Ted Zlatanov <[email protected]> writes:
> +# build reverse token map
> +my %rmap;
> +foreach my $k (keys %{$options{tmap}}) {
> + push @{$rmap{$options{tmap}->{$k}}}, $k;
> +}
Mental note: "$rmap{foo} -eq 'bar'" means that what Git calls 'bar'
is found as 'foo' in the netrc/authinfo file. Keys in %rmap are
what we expect to read from the netrc/authinfo file.
> +# there are CPAN modules to do this better, but we want to avoid
> +# dependencies and generally, complex netrc-style files are rare
> +
> +if ($debug) {
> + printf STDERR "searching for %s = %s\n", $_, $q{$_} || '(any value)'
> + foreach sort keys %q;
> +}
> +
> +LINE: foreach my $line (@data) {
> +
> + print STDERR "line [$line]\n" if $debug;
> + my @tok;
> + # gratefully stolen from Net::Netrc
> + while (length $line &&
> + $line =~ s/^("((?:[^"]+|\\.)*)"|((?:[^\\\s]+|\\.)*))\s*//) {
> + (my $tok = $+) =~ s/\\(.)/$1/g;
> + push(@tok, $tok);
> + }
> +
> + # skip blank lines, comments, etc.
> + next LINE unless scalar @tok;
> +
> + my %tokens;
> + my $num_port;
> + while (@tok) {
> + my ($k, $v) = (shift @tok, shift @tok);
> + next unless defined $v;
> + next unless exists $options{tmap}->{$k};
> + $tokens{$options{tmap}->{$k}} = $v;
> + $num_port = $v if $k eq 'port' && $v =~ m/^\d+$/;
> + }
So you grabbed one line of input, split them into token pairs, and
built %tokens = ('key Git may want to see' => 'value read from file')
mapping.
> + # for "host X port Y" where Y is an integer (captured by
> + # $num_port above), set the host to "X:Y"
> + $tokens{host} = join(':', $tokens{host}, $num_port)

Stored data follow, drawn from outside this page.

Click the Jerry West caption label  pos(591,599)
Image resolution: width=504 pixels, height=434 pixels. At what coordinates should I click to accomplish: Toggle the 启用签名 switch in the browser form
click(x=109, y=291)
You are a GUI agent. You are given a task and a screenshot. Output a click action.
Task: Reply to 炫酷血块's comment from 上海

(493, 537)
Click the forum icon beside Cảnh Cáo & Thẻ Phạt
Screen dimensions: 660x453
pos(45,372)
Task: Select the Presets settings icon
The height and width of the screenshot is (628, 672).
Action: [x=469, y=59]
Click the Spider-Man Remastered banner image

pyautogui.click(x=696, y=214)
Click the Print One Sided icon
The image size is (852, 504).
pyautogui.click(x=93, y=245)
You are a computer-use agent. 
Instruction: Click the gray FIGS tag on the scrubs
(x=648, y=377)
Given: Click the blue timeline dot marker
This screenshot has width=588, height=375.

> + if defined $tokens{host} && defined $num_port;
What happens when 'host' does not exist? netrc/authinfo should be a
stream of SP/HT/LF delimited tokens and 'machine' token (or
'default') begins a new entry, so it would mean the input file is
corrupt if we do not have $tokens{host} when we get here, I think.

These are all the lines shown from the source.